#### Esercizio assegnato
Riscrivi le voci dall'inizio fino alla riga che contiene "The image size is (725, 1568). [194, 1086]", compresa, cambiando "dropdown" in "menu a tendina" e lasciando invariato tutto il resto.

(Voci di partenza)
+++

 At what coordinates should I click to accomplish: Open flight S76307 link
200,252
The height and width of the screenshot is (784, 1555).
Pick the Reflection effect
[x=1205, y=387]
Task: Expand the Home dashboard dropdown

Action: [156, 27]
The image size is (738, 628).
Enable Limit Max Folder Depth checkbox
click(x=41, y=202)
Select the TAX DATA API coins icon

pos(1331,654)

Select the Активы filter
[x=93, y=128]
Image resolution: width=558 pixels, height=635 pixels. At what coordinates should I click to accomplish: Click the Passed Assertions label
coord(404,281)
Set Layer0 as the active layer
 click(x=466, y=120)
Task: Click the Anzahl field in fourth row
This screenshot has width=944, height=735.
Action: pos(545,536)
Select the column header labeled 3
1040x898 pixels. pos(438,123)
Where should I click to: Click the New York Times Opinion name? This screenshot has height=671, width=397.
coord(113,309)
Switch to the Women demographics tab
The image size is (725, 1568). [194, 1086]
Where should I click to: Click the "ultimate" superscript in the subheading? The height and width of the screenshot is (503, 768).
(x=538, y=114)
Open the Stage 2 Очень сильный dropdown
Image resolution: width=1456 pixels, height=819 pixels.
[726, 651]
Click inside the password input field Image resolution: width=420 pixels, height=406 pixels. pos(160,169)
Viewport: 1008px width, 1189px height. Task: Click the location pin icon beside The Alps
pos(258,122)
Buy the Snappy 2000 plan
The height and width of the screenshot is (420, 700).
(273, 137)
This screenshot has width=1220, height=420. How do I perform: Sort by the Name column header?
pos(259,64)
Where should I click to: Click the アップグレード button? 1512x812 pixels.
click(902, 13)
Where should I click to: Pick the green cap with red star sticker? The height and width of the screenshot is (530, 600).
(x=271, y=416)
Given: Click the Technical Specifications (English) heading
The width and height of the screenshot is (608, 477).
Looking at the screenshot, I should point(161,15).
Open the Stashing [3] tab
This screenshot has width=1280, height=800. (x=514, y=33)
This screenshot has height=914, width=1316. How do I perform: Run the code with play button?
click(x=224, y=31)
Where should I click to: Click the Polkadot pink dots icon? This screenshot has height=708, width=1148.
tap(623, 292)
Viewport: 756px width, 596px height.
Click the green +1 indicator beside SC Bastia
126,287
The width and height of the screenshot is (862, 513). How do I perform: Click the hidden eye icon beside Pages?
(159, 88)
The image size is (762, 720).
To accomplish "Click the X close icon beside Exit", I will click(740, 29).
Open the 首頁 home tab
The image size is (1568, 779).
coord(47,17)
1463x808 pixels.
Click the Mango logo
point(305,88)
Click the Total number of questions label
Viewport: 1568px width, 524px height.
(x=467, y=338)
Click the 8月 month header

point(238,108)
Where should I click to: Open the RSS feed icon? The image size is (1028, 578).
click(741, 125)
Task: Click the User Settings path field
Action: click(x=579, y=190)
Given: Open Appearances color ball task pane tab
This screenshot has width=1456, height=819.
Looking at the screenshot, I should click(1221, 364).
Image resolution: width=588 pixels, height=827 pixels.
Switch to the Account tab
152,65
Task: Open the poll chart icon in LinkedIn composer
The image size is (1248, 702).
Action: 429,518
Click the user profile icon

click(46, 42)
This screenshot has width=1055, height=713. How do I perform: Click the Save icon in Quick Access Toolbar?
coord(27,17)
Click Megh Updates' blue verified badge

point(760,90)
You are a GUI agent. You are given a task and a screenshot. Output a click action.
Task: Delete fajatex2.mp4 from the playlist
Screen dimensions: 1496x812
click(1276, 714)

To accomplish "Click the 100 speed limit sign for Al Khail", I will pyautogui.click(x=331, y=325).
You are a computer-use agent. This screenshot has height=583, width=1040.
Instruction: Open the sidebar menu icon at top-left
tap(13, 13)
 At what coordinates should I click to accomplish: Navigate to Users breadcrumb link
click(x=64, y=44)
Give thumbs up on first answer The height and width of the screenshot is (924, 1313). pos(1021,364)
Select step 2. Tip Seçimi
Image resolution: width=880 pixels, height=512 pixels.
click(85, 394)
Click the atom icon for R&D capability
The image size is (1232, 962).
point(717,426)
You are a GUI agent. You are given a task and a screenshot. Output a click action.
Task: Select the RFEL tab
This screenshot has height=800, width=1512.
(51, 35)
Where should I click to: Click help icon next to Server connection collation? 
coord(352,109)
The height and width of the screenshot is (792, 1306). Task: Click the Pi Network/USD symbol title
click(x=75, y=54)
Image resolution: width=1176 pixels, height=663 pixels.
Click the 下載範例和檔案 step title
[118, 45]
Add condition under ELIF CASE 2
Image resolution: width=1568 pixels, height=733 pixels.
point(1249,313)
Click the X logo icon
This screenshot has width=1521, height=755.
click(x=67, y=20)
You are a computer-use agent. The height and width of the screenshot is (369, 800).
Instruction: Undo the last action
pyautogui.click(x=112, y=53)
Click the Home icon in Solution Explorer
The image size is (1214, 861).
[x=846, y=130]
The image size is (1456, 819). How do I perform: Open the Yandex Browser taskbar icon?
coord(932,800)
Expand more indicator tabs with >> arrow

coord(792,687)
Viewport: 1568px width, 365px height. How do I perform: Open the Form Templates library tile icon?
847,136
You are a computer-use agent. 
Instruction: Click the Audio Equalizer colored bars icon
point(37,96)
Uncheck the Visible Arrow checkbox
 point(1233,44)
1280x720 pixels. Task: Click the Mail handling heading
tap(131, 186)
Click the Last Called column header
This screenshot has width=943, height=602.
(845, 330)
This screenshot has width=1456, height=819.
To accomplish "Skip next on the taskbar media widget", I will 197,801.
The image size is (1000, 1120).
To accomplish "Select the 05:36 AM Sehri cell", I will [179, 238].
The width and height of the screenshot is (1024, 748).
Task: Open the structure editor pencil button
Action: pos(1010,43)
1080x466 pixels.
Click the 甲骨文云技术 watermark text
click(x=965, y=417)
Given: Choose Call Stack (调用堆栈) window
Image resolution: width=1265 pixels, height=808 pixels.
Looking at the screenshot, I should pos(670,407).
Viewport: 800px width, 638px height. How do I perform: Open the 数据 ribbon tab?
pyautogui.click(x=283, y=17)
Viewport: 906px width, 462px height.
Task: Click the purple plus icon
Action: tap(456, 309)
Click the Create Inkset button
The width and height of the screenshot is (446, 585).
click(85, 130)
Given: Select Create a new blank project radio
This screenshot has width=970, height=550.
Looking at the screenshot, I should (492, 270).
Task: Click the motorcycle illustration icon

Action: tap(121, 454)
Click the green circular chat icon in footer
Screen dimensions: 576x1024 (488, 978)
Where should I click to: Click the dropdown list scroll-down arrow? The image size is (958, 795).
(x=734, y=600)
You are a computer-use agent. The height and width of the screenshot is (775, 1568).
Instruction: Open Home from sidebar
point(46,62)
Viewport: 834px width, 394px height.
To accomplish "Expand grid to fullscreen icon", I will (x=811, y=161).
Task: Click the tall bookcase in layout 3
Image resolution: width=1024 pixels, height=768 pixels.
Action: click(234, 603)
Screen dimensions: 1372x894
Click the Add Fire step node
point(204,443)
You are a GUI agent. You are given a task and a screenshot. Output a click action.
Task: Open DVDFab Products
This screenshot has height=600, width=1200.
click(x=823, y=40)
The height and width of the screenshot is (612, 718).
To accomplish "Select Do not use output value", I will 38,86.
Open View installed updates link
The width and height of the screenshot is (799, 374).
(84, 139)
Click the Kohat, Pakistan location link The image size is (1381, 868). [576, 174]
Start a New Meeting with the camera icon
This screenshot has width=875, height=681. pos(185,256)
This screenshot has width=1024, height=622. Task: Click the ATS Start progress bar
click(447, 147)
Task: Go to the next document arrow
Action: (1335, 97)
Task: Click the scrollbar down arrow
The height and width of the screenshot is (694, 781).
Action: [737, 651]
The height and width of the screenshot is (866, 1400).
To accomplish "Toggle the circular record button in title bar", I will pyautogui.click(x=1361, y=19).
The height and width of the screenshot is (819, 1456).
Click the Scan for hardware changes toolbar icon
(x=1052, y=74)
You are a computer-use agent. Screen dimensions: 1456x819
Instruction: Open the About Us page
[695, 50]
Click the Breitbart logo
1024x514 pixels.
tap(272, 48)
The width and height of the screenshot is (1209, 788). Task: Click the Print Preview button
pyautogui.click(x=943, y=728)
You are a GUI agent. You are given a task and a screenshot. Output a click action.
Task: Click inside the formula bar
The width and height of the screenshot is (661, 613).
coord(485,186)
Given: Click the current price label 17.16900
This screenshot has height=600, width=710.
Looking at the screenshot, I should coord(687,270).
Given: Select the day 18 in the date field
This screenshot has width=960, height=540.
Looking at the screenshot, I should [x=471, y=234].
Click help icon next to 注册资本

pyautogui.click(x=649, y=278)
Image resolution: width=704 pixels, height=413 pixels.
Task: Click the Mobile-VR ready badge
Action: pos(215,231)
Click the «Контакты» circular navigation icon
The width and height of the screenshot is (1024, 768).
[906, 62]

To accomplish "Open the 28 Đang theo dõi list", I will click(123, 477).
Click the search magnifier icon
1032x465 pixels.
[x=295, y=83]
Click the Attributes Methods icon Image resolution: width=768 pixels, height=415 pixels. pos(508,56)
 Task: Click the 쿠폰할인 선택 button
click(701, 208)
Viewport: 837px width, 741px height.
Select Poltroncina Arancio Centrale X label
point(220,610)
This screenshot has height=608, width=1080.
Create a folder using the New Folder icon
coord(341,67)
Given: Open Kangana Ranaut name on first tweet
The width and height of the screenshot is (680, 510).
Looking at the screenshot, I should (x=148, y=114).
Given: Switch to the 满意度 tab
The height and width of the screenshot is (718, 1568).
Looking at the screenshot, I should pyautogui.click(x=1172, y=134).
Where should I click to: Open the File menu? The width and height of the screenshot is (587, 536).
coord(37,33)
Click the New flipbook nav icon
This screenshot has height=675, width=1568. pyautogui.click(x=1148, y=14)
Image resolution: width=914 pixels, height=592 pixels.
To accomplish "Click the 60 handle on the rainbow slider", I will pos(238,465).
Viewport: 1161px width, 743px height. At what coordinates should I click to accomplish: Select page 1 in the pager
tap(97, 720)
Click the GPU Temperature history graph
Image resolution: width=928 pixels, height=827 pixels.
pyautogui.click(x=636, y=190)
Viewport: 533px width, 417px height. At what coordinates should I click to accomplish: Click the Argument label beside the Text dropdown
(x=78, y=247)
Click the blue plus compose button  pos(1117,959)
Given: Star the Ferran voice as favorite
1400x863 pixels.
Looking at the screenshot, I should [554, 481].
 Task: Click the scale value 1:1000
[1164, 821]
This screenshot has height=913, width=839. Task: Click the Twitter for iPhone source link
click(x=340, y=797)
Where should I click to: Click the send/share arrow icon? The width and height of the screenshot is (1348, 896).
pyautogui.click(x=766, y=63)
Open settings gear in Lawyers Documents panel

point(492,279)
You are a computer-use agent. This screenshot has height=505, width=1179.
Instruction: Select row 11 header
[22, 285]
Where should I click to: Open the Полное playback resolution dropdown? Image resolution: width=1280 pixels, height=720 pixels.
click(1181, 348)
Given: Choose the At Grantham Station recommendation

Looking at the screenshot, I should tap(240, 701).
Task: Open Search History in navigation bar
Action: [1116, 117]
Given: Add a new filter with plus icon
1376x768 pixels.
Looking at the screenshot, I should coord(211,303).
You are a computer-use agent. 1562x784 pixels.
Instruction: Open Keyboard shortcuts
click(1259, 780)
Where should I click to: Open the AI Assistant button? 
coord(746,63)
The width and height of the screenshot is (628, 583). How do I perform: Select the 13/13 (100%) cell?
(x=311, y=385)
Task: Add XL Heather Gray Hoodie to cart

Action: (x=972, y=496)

+++

#### Compito svolto
 At what coordinates should I click to accomplish: Open flight S76307 link
200,252
The height and width of the screenshot is (784, 1555).
Pick the Reflection effect
[x=1205, y=387]
Task: Expand the Home dashboard menu a tendina

Action: [156, 27]
The image size is (738, 628).
Enable Limit Max Folder Depth checkbox
click(x=41, y=202)
Select the TAX DATA API coins icon

pos(1331,654)

Select the Активы filter
[x=93, y=128]
Image resolution: width=558 pixels, height=635 pixels. At what coordinates should I click to accomplish: Click the Passed Assertions label
coord(404,281)
Set Layer0 as the active layer
 click(x=466, y=120)
Task: Click the Anzahl field in fourth row
This screenshot has width=944, height=735.
Action: pos(545,536)
Select the column header labeled 3
1040x898 pixels. pos(438,123)
Where should I click to: Click the New York Times Opinion name? This screenshot has height=671, width=397.
coord(113,309)
Switch to the Women demographics tab
The image size is (725, 1568). [194, 1086]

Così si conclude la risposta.